#### Document excerpt:
- - - - -

# Crown Tundra



## Figment (Oct 24, 2020)

So, now that the Crown Tundra has been out for a day now, I would like to see your thoughts on it, tbh, it was fine, it definitely feels like Sword and Shield are at the very least complete games at this point now. I will just spoiler the rest of my talking.


Spoiler



1. The way you get Spiritomb is a great callback to Gen 4, even though people without Switch Online will not like it one bit.
2. The plot with Calyrex was actually kinda cool, not gonna lie.
3. I liked the fact that you could get the Swords of Justice and Keldeo now as an optional sidequest similar to the Alolan Diglett quest from the Isle of Armor.
4. I still would honestly like a bit more of my favorite Pokemon to be added back in, thankfully, the large majority are in, so that's good, the main problem I see is that why would you only add just the Hoenn starters? Dynamax Adventures could've been a really good place to add every other starter as well, I know that may be asking a lot for an extra 36 Pokemon, but those Pokemon are the most likely to be someone's favorite, as they are literally the first Pokemon you ever own, you're bound to grow attached to them.
5. The new legendaries are pretty cool, not gonna lie, and, as always with Pokemon, the new music is great.
6. Game Freak knew what they were doing with the fight with Peony at the beginning of the Crown Tundra story. You can't say "the more ultra-MEGA determined it gets!", while sending out an Aggron as your ace Pokemon, and have us not expect Megas are coming back.

- - - - -

(Lines of data)
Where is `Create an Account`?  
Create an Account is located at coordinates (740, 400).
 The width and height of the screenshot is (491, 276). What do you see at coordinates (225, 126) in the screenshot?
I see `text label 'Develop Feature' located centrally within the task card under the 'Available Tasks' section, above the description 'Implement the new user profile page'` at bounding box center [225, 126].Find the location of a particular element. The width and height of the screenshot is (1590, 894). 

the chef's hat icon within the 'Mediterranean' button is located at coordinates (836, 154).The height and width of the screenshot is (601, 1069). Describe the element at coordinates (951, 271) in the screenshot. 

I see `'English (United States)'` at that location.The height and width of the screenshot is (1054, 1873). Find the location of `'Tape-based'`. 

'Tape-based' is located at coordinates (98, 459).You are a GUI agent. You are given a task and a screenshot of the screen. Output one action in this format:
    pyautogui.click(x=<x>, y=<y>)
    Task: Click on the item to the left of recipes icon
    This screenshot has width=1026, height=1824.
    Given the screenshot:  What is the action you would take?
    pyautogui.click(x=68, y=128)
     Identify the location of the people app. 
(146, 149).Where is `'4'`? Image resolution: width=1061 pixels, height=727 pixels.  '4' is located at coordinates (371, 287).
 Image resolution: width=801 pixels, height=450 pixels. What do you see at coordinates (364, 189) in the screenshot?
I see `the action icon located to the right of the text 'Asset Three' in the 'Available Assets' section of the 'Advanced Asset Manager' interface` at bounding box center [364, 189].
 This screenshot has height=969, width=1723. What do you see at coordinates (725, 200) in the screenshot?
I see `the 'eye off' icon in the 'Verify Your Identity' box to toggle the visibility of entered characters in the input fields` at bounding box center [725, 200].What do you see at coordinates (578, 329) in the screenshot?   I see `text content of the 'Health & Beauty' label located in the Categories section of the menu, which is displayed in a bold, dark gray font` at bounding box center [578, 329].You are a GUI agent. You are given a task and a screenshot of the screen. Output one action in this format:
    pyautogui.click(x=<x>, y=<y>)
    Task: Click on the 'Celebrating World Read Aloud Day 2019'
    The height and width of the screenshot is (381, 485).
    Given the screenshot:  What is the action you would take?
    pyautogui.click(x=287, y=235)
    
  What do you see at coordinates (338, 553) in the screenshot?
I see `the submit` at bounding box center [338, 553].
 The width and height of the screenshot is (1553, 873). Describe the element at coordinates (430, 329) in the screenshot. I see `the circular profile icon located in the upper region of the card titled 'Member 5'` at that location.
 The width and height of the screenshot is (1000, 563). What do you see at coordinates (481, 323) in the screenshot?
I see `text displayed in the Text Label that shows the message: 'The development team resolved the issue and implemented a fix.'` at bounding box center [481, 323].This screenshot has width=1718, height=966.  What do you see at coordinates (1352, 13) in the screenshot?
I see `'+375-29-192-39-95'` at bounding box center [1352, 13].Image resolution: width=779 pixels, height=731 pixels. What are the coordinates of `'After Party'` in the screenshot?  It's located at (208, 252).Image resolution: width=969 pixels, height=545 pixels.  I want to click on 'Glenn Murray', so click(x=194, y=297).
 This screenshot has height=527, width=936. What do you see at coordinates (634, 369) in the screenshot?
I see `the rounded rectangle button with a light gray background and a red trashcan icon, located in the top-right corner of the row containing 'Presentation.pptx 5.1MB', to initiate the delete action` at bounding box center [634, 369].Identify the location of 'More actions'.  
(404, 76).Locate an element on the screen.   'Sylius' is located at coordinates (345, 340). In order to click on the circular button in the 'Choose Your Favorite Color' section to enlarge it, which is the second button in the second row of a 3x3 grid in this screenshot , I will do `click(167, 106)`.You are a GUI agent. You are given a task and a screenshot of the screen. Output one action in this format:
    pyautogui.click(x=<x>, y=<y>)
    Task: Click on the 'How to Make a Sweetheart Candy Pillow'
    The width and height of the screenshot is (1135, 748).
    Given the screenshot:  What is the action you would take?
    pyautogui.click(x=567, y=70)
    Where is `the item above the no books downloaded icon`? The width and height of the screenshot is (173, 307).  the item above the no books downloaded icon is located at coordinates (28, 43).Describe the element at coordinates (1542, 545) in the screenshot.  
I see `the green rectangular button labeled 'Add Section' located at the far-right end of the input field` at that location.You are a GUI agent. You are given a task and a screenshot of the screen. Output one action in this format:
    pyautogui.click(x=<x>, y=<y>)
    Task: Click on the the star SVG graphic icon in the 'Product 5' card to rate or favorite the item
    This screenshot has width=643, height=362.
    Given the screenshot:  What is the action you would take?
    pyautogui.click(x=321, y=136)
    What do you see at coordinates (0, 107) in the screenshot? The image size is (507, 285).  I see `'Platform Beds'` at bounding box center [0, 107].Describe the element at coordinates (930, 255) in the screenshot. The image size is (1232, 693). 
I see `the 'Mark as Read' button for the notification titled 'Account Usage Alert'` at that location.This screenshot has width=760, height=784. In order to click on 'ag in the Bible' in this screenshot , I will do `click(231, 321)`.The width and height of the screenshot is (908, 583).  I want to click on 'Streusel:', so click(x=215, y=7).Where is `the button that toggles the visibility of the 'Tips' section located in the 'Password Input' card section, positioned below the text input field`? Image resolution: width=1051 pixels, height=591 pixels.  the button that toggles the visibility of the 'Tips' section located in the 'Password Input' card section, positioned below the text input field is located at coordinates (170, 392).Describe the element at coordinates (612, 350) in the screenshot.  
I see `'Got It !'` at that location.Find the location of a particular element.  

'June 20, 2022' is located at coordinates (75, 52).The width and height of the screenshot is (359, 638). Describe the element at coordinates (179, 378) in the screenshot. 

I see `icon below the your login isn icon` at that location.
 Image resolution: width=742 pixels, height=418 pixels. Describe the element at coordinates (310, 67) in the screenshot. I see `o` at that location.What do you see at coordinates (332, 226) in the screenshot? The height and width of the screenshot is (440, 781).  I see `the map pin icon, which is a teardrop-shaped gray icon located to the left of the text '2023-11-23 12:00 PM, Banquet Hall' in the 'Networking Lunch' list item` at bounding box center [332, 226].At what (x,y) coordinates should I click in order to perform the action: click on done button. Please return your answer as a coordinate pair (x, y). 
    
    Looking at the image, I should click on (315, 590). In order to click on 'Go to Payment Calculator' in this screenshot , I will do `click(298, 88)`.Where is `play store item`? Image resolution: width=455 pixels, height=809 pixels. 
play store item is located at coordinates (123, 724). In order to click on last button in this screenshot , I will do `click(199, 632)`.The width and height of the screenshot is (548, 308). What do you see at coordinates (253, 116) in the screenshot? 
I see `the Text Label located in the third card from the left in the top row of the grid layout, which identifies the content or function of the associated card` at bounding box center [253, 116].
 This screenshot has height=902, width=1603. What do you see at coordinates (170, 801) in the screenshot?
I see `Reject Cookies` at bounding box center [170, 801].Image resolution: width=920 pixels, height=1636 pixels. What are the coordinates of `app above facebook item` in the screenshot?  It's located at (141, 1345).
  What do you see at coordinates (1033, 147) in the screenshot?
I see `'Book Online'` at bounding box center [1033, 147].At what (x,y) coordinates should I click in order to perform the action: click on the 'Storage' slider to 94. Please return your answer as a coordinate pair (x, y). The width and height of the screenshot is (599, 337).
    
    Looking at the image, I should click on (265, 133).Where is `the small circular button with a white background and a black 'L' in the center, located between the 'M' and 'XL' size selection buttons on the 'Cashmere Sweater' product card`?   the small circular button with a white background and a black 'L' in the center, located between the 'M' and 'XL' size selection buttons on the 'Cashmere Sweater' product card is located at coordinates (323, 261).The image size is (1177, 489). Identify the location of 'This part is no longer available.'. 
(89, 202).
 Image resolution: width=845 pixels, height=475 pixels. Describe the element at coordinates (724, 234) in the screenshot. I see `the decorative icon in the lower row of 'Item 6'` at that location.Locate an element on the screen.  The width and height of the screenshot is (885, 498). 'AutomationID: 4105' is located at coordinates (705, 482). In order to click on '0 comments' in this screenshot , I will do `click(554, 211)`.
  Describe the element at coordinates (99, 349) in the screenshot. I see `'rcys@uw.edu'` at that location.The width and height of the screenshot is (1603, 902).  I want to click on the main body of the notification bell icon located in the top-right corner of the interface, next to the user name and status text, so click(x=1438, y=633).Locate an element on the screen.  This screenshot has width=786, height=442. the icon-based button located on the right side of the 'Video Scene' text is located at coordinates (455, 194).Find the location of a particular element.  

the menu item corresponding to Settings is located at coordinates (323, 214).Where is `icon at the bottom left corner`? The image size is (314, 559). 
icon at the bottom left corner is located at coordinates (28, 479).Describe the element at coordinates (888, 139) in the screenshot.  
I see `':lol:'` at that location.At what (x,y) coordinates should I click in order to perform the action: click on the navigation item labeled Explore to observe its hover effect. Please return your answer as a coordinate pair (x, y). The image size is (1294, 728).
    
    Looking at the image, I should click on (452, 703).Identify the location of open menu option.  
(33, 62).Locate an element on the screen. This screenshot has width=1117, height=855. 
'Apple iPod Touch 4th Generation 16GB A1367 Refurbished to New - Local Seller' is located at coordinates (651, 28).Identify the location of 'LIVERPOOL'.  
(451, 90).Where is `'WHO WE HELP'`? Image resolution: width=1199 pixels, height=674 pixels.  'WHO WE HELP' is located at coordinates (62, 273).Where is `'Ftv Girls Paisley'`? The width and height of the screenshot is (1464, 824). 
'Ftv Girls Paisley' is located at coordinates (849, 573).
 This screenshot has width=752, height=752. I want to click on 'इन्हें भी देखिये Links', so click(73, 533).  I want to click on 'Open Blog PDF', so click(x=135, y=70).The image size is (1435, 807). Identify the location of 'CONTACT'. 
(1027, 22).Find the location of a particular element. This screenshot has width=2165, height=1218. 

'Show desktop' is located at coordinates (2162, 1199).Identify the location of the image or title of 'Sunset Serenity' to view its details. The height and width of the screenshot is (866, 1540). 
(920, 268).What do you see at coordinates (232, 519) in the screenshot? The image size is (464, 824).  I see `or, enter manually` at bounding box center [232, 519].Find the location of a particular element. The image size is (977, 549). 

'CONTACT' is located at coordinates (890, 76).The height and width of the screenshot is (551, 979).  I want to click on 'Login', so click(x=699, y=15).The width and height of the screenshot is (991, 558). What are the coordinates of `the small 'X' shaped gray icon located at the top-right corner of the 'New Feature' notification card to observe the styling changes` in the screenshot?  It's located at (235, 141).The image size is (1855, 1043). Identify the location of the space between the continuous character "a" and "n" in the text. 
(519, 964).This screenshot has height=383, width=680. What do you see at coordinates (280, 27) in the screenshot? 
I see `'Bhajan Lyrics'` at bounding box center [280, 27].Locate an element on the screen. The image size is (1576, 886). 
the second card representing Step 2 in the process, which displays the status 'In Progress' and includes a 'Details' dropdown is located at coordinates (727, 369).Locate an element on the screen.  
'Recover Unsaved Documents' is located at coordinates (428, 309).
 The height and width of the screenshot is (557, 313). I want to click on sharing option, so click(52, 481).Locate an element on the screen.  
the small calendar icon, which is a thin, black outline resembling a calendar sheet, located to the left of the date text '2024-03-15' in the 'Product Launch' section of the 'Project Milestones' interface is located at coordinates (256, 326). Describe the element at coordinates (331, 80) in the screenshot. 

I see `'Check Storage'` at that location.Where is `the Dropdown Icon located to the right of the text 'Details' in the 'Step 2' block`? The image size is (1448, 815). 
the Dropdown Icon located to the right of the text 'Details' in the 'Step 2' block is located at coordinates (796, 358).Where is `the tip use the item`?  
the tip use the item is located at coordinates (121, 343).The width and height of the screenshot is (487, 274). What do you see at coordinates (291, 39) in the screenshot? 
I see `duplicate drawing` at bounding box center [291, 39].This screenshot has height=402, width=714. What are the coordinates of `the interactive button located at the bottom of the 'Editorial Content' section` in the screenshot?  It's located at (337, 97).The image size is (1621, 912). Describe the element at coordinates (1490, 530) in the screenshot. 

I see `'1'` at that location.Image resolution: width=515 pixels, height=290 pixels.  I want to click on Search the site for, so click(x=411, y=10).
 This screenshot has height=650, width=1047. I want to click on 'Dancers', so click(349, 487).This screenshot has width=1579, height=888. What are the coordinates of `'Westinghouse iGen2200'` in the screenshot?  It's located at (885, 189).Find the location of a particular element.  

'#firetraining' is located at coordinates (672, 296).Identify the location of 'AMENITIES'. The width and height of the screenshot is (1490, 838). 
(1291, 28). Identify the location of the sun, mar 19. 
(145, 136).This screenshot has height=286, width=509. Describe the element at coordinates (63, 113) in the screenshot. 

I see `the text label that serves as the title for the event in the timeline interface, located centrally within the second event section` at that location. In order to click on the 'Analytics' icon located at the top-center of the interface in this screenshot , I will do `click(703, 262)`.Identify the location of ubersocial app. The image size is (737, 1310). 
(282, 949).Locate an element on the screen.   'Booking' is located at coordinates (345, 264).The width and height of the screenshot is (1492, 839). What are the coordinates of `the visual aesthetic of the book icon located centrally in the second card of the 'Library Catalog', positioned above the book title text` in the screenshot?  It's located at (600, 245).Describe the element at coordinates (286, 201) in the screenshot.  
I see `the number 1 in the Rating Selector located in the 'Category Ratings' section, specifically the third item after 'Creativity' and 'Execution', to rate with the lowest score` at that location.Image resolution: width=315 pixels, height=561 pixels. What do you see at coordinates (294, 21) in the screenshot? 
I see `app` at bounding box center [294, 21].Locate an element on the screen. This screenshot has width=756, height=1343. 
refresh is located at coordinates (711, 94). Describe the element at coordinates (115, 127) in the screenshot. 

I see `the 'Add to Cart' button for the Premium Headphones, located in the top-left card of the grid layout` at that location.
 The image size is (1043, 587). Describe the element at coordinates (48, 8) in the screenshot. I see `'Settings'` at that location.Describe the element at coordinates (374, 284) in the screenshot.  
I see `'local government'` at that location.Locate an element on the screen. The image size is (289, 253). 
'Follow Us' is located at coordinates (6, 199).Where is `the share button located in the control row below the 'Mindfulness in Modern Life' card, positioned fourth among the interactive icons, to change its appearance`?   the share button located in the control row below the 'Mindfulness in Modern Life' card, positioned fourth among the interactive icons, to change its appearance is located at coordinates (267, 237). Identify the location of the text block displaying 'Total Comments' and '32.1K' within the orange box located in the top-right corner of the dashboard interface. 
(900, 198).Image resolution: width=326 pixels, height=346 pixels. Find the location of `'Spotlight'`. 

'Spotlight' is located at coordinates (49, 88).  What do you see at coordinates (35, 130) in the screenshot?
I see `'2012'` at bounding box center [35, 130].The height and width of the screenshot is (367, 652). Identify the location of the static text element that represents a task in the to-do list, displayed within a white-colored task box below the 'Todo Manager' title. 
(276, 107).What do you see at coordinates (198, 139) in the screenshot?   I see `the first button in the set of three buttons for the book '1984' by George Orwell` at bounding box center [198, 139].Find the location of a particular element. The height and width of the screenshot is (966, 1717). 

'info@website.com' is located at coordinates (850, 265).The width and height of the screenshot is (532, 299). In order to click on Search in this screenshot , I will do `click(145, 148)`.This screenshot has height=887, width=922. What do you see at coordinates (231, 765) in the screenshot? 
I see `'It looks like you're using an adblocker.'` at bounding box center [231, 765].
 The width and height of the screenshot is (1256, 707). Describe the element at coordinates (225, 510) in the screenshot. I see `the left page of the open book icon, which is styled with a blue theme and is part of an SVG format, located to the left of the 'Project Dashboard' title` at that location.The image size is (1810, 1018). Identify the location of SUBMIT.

- - - - -

#### What this exercise asks:
1. According to the Crown Tundra post, which Pokemon is sent out as the ace in the fight with Peony?
2. List every individual Pokemon named in points 1, 3 and 6 of the Crown Tundra post, leaving out group names such as the Swords of Justice.
3. Write the next part of the Crown Tundra post after its last sentence.

#### Answers:
1. Aggron

2. Spiritomb, Keldeo, Alolan Diglett, Aggron

3.
----------



## Kung Fu Ferret (Oct 24, 2020)

Yesterday I caught a shiny Kantonian Moltres in my second ever raid Adventure


----------



## Hydreigon25 (Oct 24, 2020)

is it worth buying the expansion pass for the crown tundra ?


----------



## Kung Fu Ferret (Oct 24, 2020)

Hydreigon25 said:


> is it worth buying the expansion pass for the crown tundra ?


Absolutely


----------



## IndigoClaudia (Oct 25, 2020)

Crown tundra is really fun. A bit short, but a lovely adventure nonetheless


----------



## Kung Fu Ferret (Oct 25, 2020)

I got a shiny Drednaw after a failed attempt on Zygarde


----------



## IndigoClaudia (Oct 26, 2020)

I'm shiny hunting for Tapu Koko/Zygarde/Any other cool legendary


----------



## Stryke (Oct 27, 2020)

I found a shiny Claydol by chance that used Explosion on me


----------



## Zero Moment (Oct 27, 2020)

Stryke said:


> I found a shiny Claydol by chance that used Explosion on me


big fucking F my dude


----------



## IndigoClaudia (Jan 15, 2021)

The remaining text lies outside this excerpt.